Look through the material below for "height". Copy every line that contains it.

================================

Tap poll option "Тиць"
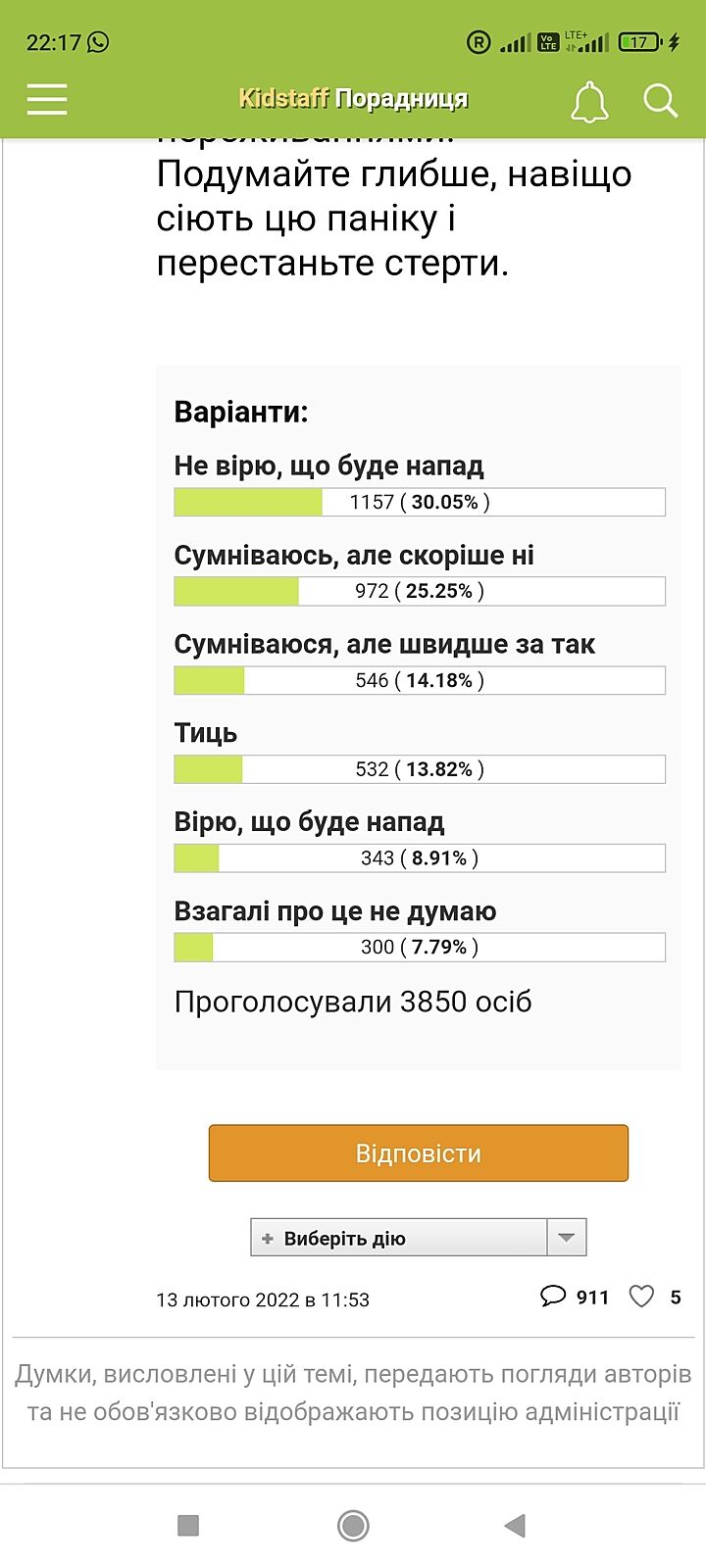 tap(206, 733)
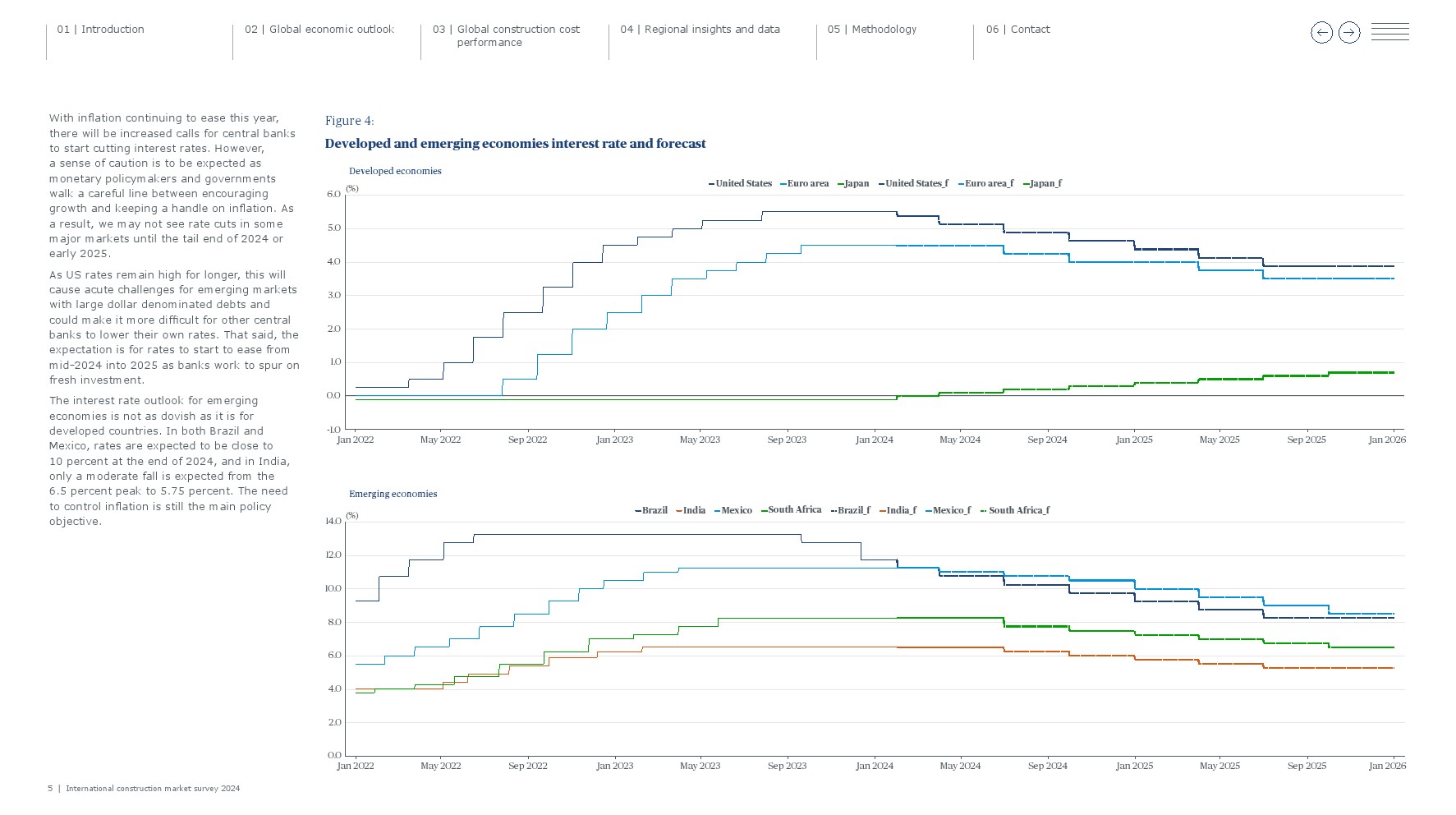Click the previous page arrow icon

(x=1321, y=33)
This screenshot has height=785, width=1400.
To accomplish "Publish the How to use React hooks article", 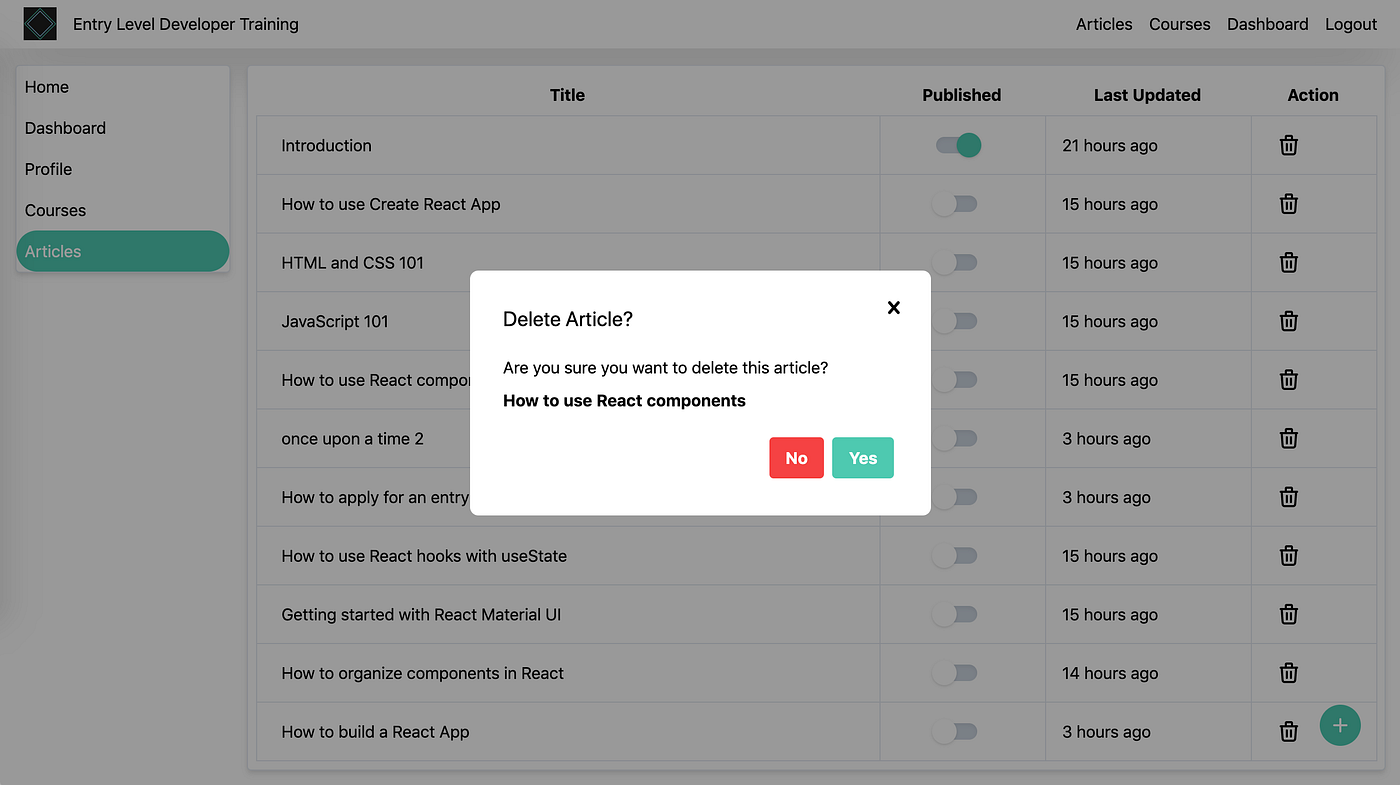I will click(956, 555).
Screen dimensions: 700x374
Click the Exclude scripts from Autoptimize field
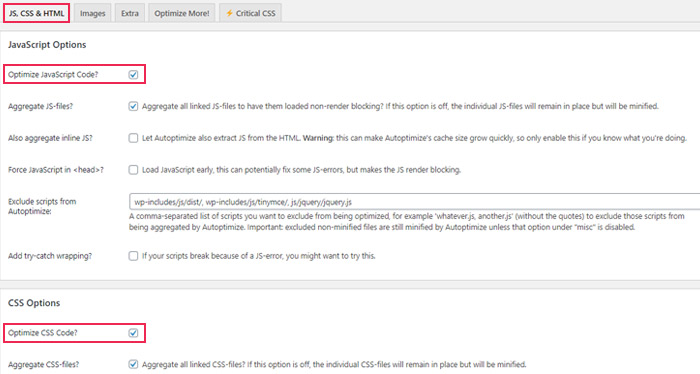(414, 202)
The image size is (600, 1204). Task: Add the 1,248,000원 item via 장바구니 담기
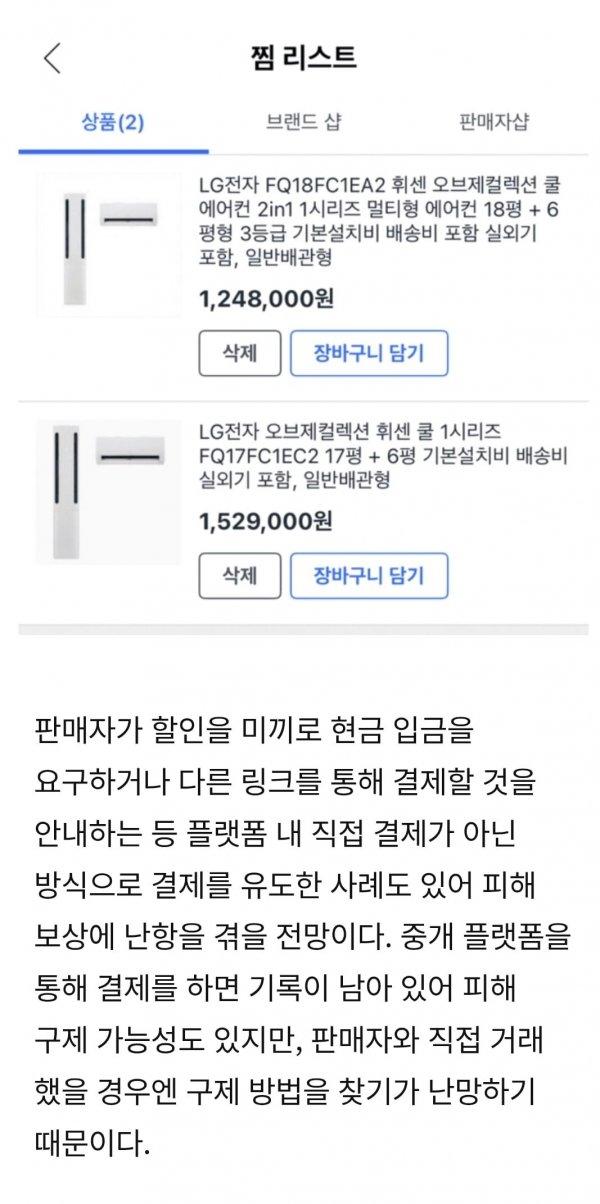click(x=369, y=354)
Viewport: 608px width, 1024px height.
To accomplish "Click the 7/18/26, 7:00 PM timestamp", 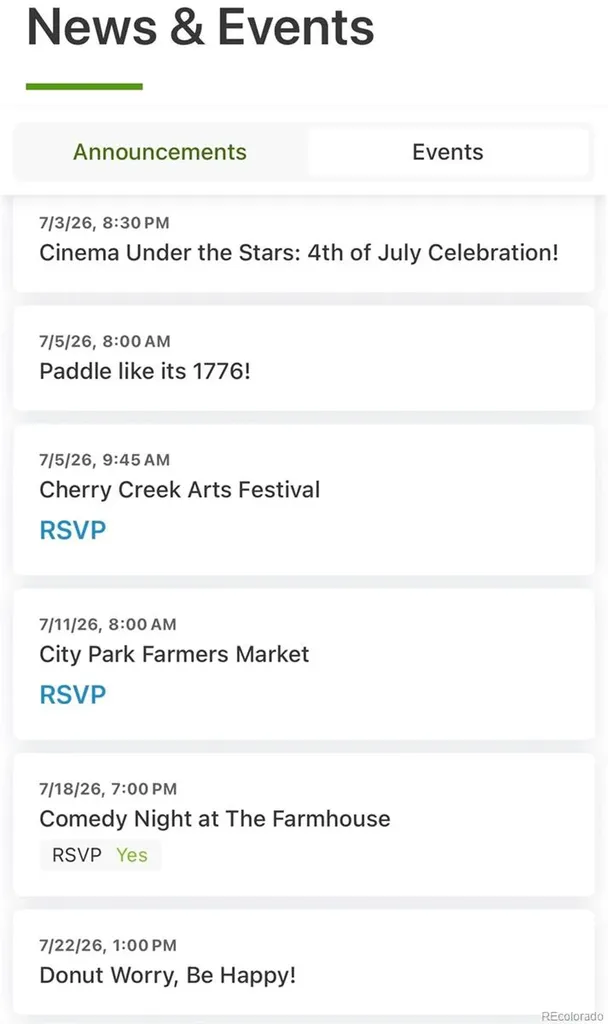I will click(x=108, y=789).

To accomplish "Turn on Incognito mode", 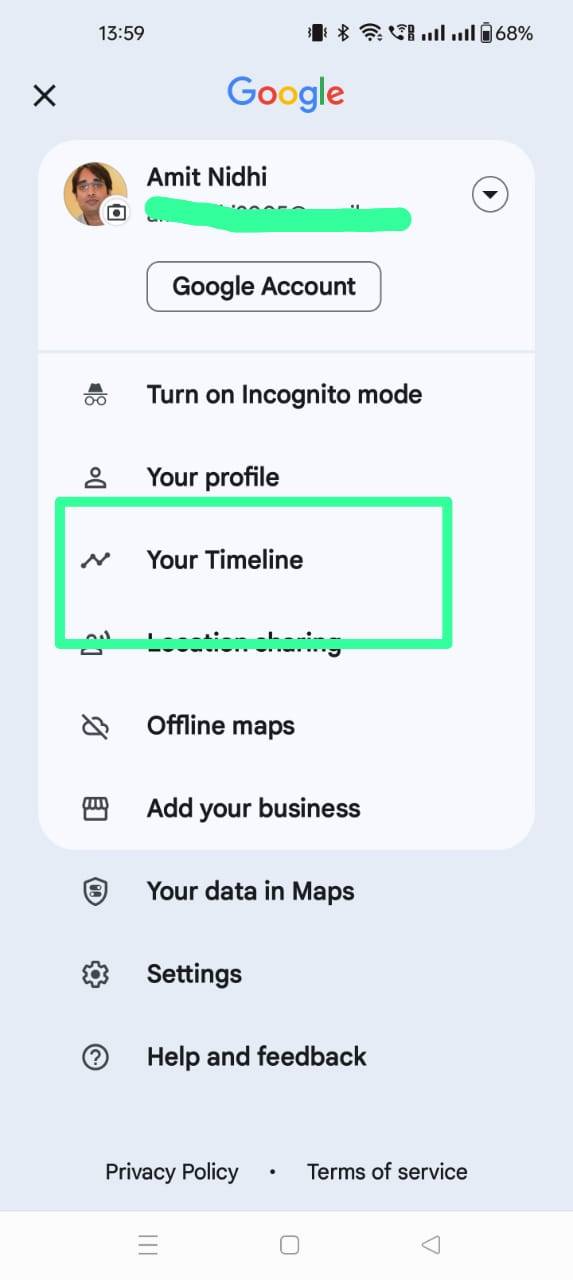I will (x=286, y=395).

================================

- **Your solution**:
This screenshot has height=785, width=1400.
Viewport: 608px width, 1024px height.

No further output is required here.